こうした変化は、ランサムウェア対策に求められる範囲も広げている。バックアップや復旧体制の整備だけでなく、機密情報の所在を把握して保護し、重要データの持ち出しを検知する仕組みも必要になる。
また、攻撃者による脆弱(ぜいじゃく)性悪用のスピードが速まれば、パッチ適用を待つだけの対策では間に合わない可能性がある。CPRは、AIを利用したエクスプロイト開発が進めば、攻撃者が組織の修正対応より先に脆弱性を悪用するリスクが高まると指摘している。
「大物だけ見ればいい」が通用しない、攻撃主体の増加にどう備えるか
The Gentlemenの事例では、VPNのスキャンやブルートフォース攻撃、認証情報ブローカーから入手した認証情報などが初期アクセスに使われていた。いずれもランサムウェア犯罪で広く使われている手法だ。

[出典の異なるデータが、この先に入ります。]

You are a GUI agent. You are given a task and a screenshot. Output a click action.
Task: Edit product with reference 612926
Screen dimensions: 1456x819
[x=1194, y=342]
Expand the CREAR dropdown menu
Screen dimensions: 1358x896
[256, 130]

こうした攻撃に対してCPRは、侵害後の対応だけに依存するのではなく、侵入される可能性を事前に減らすことが重要だと指摘している。フィッシングや漏えいした遠隔接続用の認証情報による初期侵入を防ぎ、外部から悪用可能なエクスポージャーを把握して優先順位を付け、速やかに是正する必要がある。
侵入を許した場合にも、攻撃者がネットワーク内を横展開したり、重要な情報を持ち出したりすることを防ぐ仕組みが求められる。つまり、ランサムウェア対策はバックアップだけでも、エンドポイントでの検知だけでも完結しない。
ランサムウェア対策に求められるのは、侵害された後にいかに復旧するかだけではない。増え続ける攻撃主体を前提に、外部から悪用可能なエクスポージャーを減らし、認証情報や機密情報を保護し、攻撃の各段階を早期に検知・阻止する必要がある。